You are viewing a plain text version of this content. The canonical link for it is here.

Posted to user@flink.apache.org by Paul Lam <pa...@gmail.com> on 2018/08/02 08:11:52 UTC

Re: Multiple output operations in a job vs multiple jobs


> 在 2018年7月31日，15:47，vino yang <ya...@gmail.com> 写道：
> 
> Hi anna,
> 
> 1. The srcstream is a very high volume stream and the window size is 2 weeks and 4 weeks. Is the window size a problem? In this case, I think it is not a problem because I am using reduce which stores only 1 value per window. Is that right?
> 
> >> Window Size is based on your business needs settings. However, if the window size is too large, the status of the job will be large, which will result in a longer recovery failure. You need to be aware of this. One value per window is just a value calculated by the window. It caches all data for the period of time before the window is triggered.
> 
> 2. I am having 2 output operations one with 2 weeks window and the other with 4 weeks window. Are they executed in parallel or in sequence?
> 
> >> These two windows are calculated in parallel.
> 
> 3. When I have multiple output operations like in this case should I break it into 2 different jobs ?
> 
> >> Both modes are ok. When there is only one job, the two windows will share the source stream, but this will result in a larger state of the job and a slower recovery. When split into two jobs, there will be two consumptions of kafka, but the two windows are independent in both jobs.
> 
> 4. Can I run multiple jobs on the same cluster?
> 
> >> For Standalone cluster mode or Yarn Flink Session mode, etc., there is no problem. For Flink on yarn single job mode, a cluster can usually only run one job, which is the recommended mode.
> 
> Thanks, vino.

▸ Supplied material:
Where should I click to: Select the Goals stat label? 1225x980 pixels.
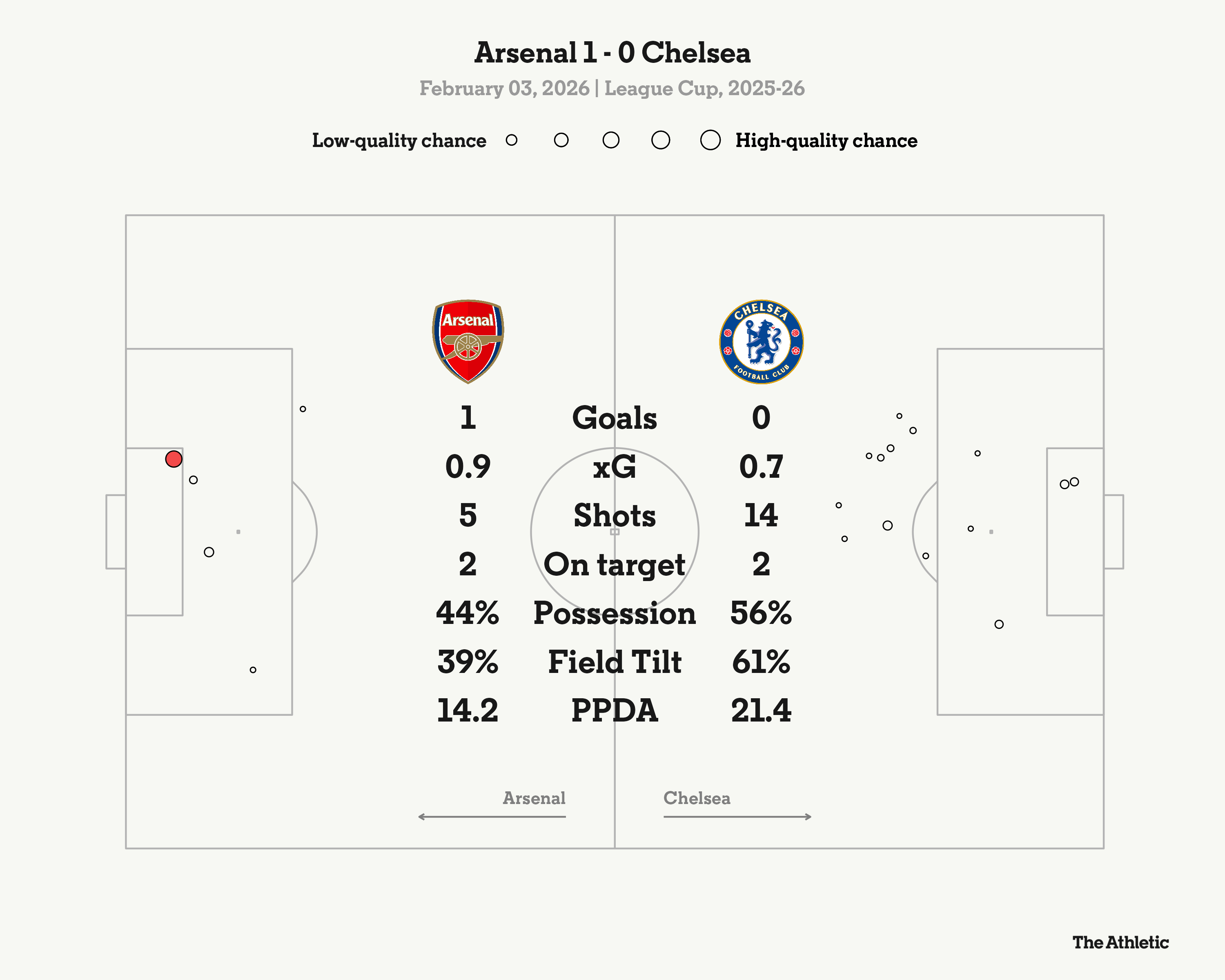(x=614, y=418)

▸ Stated exercise A: Output the passage of the Flink mailing-list post between "Re: Multiple output" and "window is triggered.", inclusive.
▸ Stated exercise B: Carry on the Flink mailing-list post from the point where it stops.

▸ Answer A:
Re: Multiple output operations in a job vs multiple jobs


> 在 2018年7月31日，15:47，vino yang <ya...@gmail.com> 写道：
> 
> Hi anna,
> 
> 1. The srcstream is a very high volume stream and the window size is 2 weeks and 4 weeks. Is the window size a problem? In this case, I think it is not a problem because I am using reduce which stores only 1 value per window. Is that right?
> 
> >> Window Size is based on your business needs settings. However, if the window size is too large, the status of the job will be large, which will result in a longer recovery failure. You need to be aware of this. One value per window is just a value calculated by the window. It caches all data for the period of time before the window is triggered.

▸ Answer B:
> 
> 2018-07-31 15:11 GMT+08:00 anna stax <an...@gmail.com>:
> Hi all,
> 
> I am not sure when I should go for multiple jobs or have 1 job with all the sources and sinks. Following is my code.
> 
>    val env = StreamExecutionEnvironment.getExecutionEnvironment
>     .......
>     // create a Kafka source
>     val srcstream = env.addSource(consumer)
> 
>     srcstream
>       .keyBy(0)
>       .window(ProcessingTimeSessionWindows.withGap(Time.days(14)))
>       .reduce  ...
>       .map ...
>       .addSink ...  
> 
>     srcstream
>       .keyBy(0)
>       .window(ProcessingTimeSessionWindows.withGap(Time.days(28)))
>       .reduce  ...
>       .map ...
>       .addSink ...
> 
>     env.execute("Job1")
> 
> My questions
> 
> 1. The srcstream is a very high volume stream and the window size is 2 weeks and 4 weeks. Is the window size a problem? In this case, I think it is not a problem because I am using reduce which stores only 1 value per window. Is that right?
> 
> 2. I am having 2 output operations one with 2 weeks window and the other with 4 weeks window. Are they executed in parallel or in sequence?
> 
> 3. When I have multiple output operations like in this case should I break it into 2 different jobs ?
> 
> 4. Can I run multiple jobs on the same cluster?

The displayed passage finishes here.